━━━━━ SUPPLIED PASSAGE ━━━━━

Investment Shifts from EVs to AI
The entertainment industry’s AI transformation is part of a broader shift happening across multiple sectors. Tesla reported its first annual revenue decline in 2025 as the company shifts focus from electric vehicles to AI and robotics. The EV maker announced plans to end production of Model S and Model X vehicles, repurposing its California manufacturing plant to produce humanoid robots called Optimus.
Tesla also invested $2 billion in Elon Musk’s AI venture xAI, despite shareholder opposition. This pivot reflects a growing recognition that AI infrastructure represents a more strategic investment than traditional hardware manufacturing. As BYD overtakes Tesla as the world’s biggest EV maker, Musk’s company is betting its future on AI – a bet that entertainment companies are making in their own way.
The Data Center Reality Check
All this AI infrastructure requires massive data centers, but the economic benefits might not be as straightforward as governments claim. The Financial Times reports that the UK government’s claims about job creation from AI data center projects are based on questionable multipliers and industry reports that don’t account for differences between hyperscale and co-location data centers.
Tim Anker of Colo-X brokerage explains: “What was built back then to service the needs of lots of small customers in no way reflects a current building boom. The staffing of a small co-location data center with lots of small customers will be quite high. Whereas when you’ve got one large hyperscale, ultra efficient user, staffing levels will be much lower.”

━━━━━ GIVEN INFORMATION ━━━━━

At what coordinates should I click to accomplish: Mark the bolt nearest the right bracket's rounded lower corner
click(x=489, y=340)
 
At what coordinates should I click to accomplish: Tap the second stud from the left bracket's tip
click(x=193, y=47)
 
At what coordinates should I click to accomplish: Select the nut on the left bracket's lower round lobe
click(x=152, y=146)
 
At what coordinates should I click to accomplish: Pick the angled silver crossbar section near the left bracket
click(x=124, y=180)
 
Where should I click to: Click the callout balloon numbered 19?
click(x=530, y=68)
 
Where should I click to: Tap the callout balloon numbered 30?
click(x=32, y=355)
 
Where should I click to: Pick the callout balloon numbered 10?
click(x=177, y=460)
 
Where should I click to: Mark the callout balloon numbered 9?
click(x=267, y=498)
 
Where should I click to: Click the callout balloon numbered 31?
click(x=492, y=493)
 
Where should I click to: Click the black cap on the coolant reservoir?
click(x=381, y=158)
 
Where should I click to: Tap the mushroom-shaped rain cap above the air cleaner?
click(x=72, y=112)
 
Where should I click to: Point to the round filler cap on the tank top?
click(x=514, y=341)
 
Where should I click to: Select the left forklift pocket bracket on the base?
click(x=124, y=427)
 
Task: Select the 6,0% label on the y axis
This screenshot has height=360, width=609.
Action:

━━━━━
━━━━━ GIVEN INFORMATION ━━━━━

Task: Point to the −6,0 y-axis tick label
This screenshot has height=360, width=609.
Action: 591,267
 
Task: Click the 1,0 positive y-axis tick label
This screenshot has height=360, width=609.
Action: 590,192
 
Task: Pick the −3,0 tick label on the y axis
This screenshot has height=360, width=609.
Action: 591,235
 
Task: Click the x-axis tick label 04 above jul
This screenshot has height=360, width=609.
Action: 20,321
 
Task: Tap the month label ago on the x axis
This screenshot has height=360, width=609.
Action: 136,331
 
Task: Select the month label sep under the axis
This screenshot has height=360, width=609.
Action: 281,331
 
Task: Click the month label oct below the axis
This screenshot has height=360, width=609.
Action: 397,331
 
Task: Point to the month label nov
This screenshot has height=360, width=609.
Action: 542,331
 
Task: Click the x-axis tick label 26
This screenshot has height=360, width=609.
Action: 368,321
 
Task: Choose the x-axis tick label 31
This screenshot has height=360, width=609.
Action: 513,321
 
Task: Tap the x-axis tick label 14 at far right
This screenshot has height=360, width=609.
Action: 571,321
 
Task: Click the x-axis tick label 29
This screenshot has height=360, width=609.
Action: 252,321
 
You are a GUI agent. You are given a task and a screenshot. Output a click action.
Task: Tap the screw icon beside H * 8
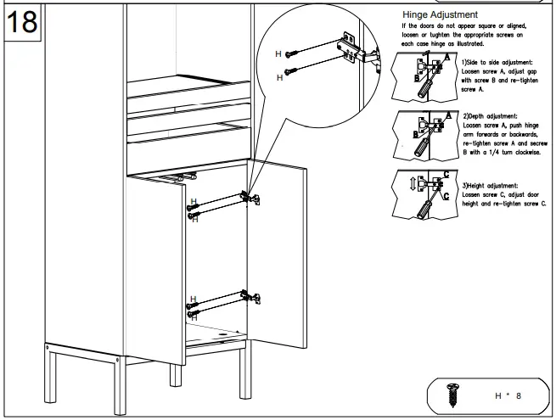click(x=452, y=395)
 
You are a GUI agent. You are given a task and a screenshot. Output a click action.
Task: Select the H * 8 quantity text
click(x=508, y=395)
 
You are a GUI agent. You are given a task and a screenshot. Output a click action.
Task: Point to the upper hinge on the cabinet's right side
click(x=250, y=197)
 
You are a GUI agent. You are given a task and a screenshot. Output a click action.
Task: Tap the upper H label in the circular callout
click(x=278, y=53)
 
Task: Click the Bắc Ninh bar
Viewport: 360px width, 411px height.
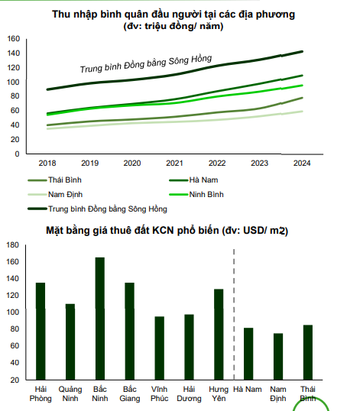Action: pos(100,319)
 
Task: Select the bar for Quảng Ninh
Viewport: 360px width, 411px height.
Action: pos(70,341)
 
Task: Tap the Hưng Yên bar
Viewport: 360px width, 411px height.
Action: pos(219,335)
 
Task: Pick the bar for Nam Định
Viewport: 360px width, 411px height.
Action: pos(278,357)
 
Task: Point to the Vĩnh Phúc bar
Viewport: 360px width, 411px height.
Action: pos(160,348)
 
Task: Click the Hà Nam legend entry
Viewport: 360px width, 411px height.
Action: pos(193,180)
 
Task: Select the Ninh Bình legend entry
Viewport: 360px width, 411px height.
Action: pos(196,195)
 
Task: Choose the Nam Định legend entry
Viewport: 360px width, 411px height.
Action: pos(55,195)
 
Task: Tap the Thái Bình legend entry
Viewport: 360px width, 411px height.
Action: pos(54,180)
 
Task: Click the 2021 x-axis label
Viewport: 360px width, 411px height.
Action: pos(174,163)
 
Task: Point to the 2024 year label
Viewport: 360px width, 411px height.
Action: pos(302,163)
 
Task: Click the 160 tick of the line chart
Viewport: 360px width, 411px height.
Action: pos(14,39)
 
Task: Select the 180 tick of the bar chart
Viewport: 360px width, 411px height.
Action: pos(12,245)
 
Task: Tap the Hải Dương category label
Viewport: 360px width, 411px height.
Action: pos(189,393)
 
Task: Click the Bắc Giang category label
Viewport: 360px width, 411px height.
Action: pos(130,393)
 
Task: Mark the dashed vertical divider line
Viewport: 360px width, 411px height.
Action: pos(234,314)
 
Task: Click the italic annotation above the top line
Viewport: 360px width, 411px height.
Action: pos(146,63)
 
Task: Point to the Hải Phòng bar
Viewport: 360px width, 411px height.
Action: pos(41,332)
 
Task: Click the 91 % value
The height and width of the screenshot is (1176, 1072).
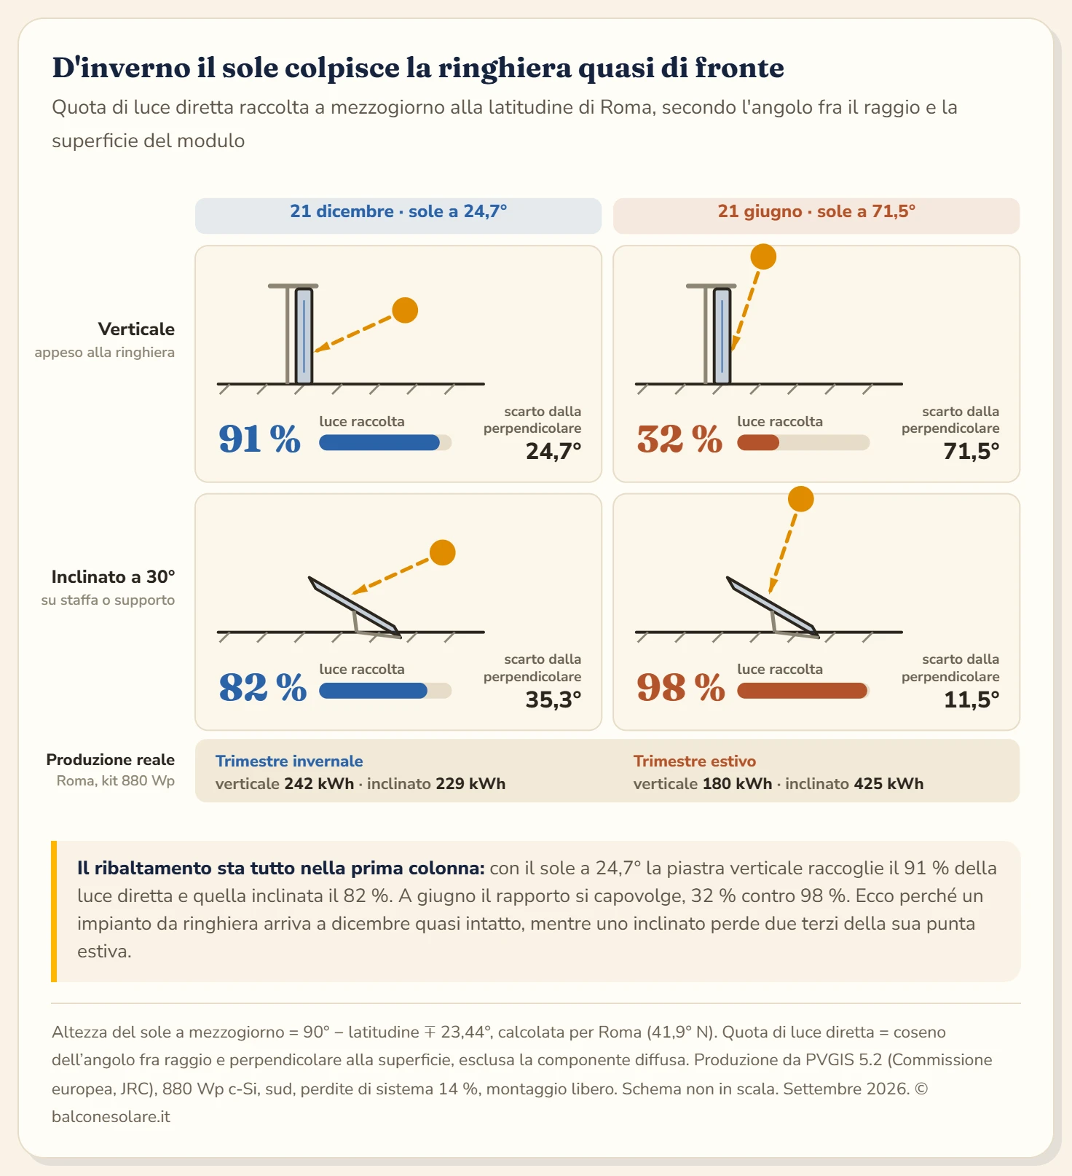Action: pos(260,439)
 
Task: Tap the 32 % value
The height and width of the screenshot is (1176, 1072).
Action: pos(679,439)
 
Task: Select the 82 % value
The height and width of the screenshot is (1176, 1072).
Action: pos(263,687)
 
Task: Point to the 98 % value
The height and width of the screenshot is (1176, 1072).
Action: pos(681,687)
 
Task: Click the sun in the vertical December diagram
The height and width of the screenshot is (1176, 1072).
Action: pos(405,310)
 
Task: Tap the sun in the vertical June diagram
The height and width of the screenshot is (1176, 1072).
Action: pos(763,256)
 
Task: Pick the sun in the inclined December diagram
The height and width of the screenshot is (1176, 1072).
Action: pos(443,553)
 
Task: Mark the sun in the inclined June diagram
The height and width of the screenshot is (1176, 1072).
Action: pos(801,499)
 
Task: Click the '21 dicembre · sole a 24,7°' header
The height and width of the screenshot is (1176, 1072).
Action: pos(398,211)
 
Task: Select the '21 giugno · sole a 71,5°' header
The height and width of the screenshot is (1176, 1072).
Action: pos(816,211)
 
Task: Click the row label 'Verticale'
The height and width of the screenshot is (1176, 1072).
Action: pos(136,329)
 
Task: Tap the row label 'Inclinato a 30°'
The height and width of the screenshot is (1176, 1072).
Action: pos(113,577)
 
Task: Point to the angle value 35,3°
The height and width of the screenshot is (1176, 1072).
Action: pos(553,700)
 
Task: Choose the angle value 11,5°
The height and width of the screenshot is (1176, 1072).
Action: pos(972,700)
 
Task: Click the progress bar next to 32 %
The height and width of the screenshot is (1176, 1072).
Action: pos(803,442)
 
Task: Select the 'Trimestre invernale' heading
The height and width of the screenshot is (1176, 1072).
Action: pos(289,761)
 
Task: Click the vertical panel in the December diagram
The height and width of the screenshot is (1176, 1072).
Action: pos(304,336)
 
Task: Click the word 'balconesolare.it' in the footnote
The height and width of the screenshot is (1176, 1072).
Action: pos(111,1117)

━━━━━

#### YOUR OBJECTIVE
Repeat, word for word, the stretch of the passage on AI investment and data centers from "The Data Center" through "co-location data centers.".

#### REPLY
The Data Center Reality Check
All this AI infrastructure requires massive data centers, but the economic benefits might not be as straightforward as governments claim. The Financial Times reports that the UK government’s claims about job creation from AI data center projects are based on questionable multipliers and industry reports that don’t account for differences between hyperscale and co-location data centers.